We present a method to reconstruct human motion pose from uncalibrated monocular video sequences based on the morphing appearance model matching. The human pose estimation is made by integrated human joint tracking with pose reconstruction in depth-first order. Firstly, the Euler angles of joint are estimated by inverse kinematics based on human skeleton constrain. Then, the coordinates of pixels in the body segments in the scene are determined by forward kinematics, by projecting these pixels in the scene onto the image plane under the assumption of perspective projection to obtain the region of morphing appearance model in the image. Finally, the human motion pose can be reconstructed by histogram matching. The experimental results show that this method can obtain favorable reconstruction results on a number of complex human motion sequences.

Introduction

Human motion contains a wealth of information about actions, intentions, emotions, and personality traits of a person and plays an important role in many application areas, such as surveillance, human motion analysis, and virtual reality. It is a hot topic to track human joint and reconstruct the corresponding 3D human motion posture from an uncalibrated monocular video sequences, the human motion pose reconstruction can be categorized into two groups: (1) using multi-view video sequences, and (2) using monocular video sequences. Reconstruction of human motion pose from monocular video sequences is more attractive because it has many advantages such as convenient to use, conveniently available to general public and less restrictions.

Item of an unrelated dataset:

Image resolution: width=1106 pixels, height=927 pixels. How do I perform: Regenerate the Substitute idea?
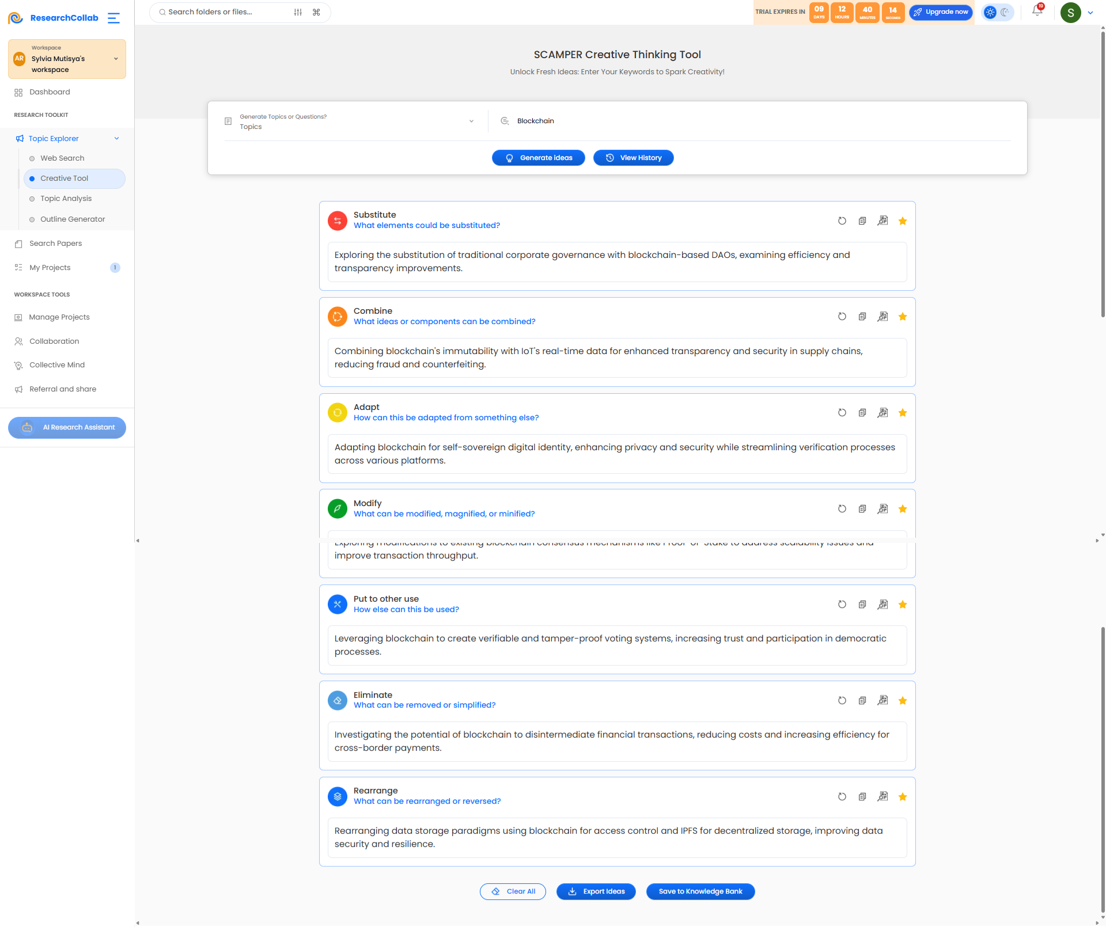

The depth value of an object will be lost when the object is projected onto 2D image plane. Therefore, 3D motion reconstruction from 2D motion sequences is still a challenging task. The conventional methods to reconstruct human pose from monocular video sequences may require some restrictions or prior knowledge. Rather than the classical algorithms, in this paper, we propose an approach to reconstruct the 3D human motion pose from uncalibrated monocular video sequences by combining human joint tracking and pose extraction, whose advantages include fewer constraints, without knowing the parameters of camera model, easy to implement and more precise performance of the pose reconstruction.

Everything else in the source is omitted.